ASSIGNED TASK – Within the material below, transcribe exactly the lines from the one holding "Viewport: 441px width, 366px height." through the one holding "Click the U.S. doses administered value", keeping both ends and skipping the rest.

=== Begin Enclosure ===

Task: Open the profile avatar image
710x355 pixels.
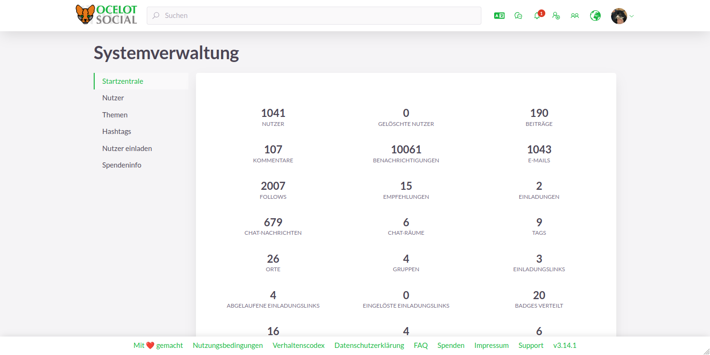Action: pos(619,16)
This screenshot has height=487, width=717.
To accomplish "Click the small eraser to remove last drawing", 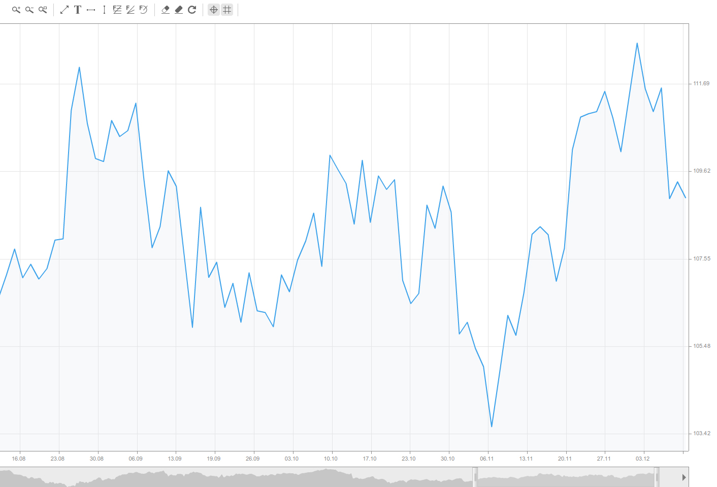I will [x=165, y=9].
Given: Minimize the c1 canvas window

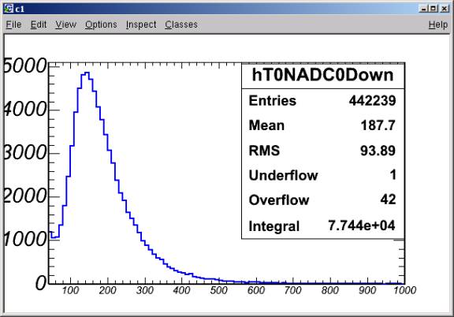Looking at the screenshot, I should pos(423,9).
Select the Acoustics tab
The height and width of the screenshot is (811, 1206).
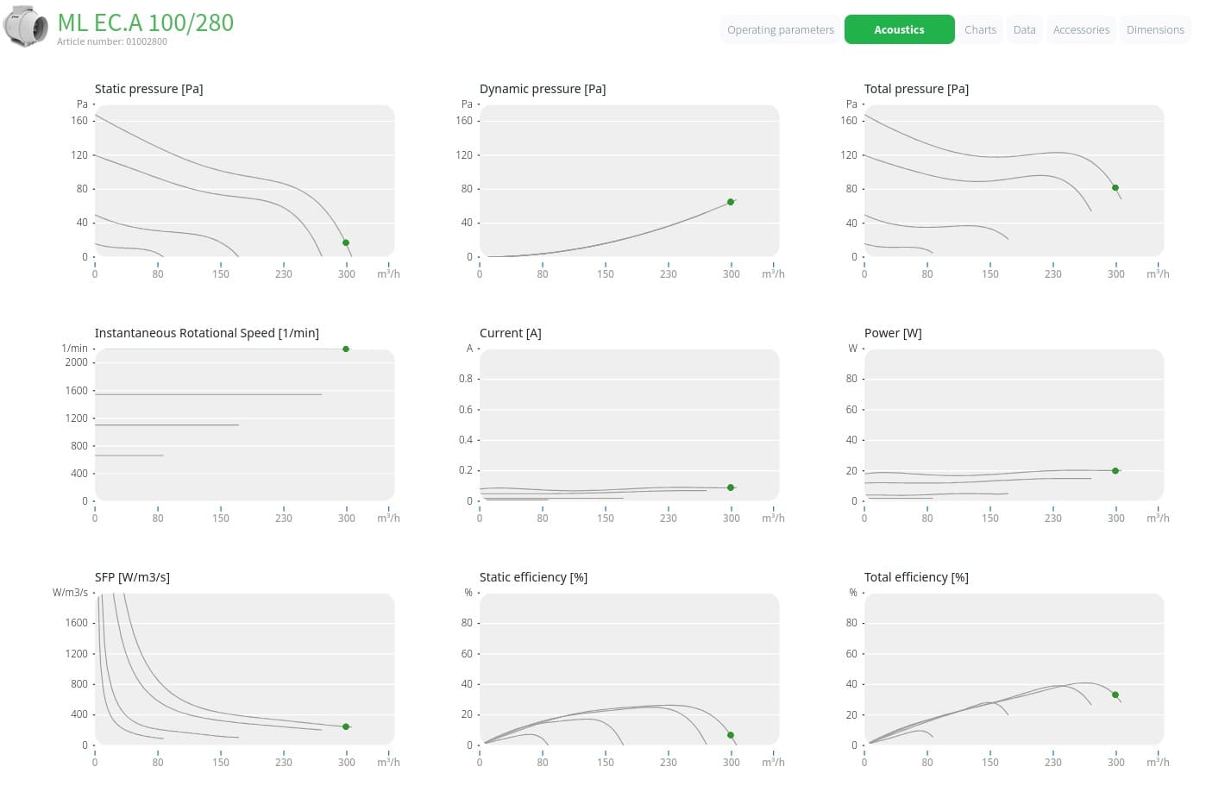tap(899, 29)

=== End Enclosure ===
=== Begin Enclosure ===

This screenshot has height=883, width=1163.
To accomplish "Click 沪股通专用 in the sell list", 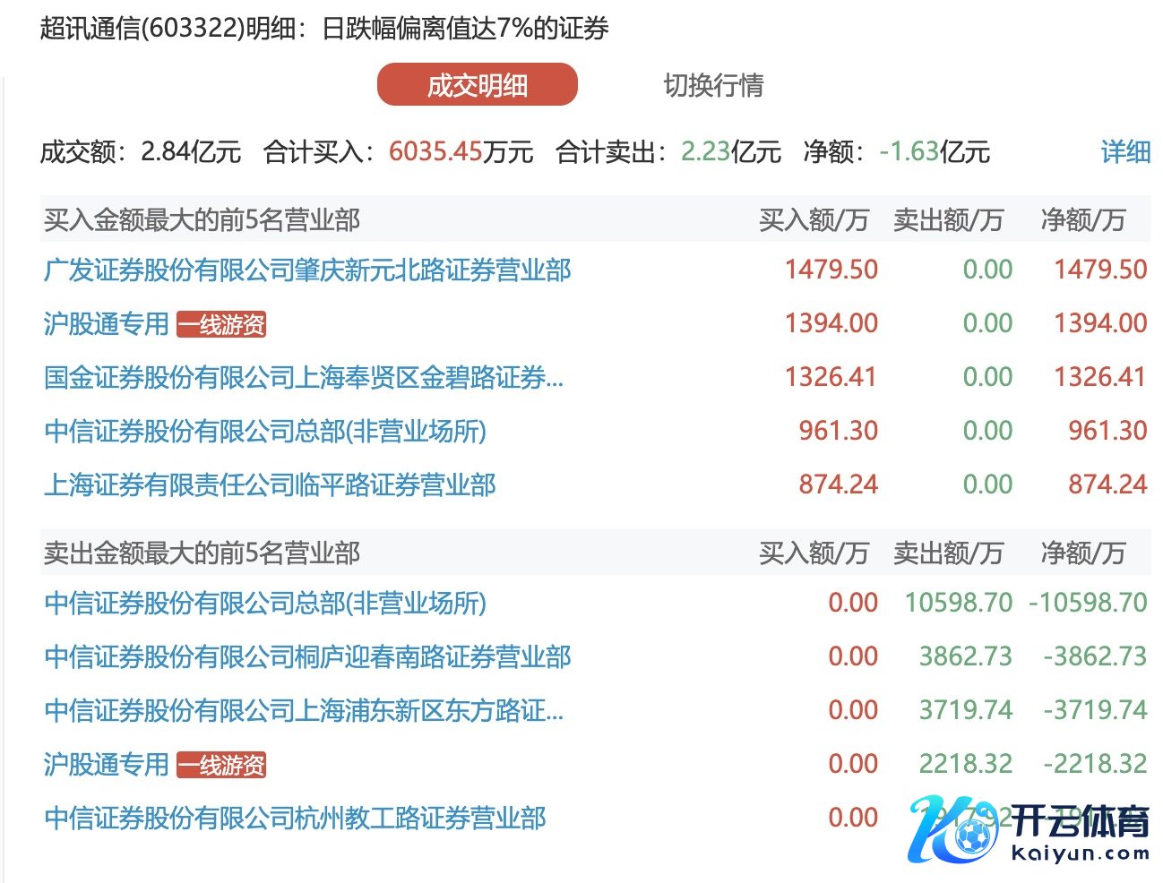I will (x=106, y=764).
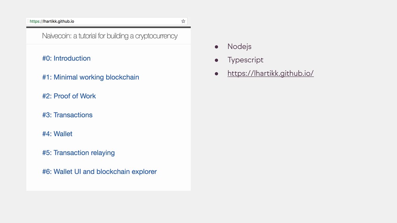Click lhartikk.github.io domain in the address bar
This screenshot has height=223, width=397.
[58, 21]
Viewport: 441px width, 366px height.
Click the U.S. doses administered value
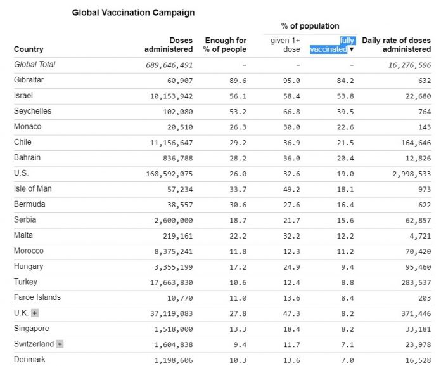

=== End Enclosure ===

TASK SOLUTION –
Viewport: 441px width, 366px height.
Click the U.S. doses administered value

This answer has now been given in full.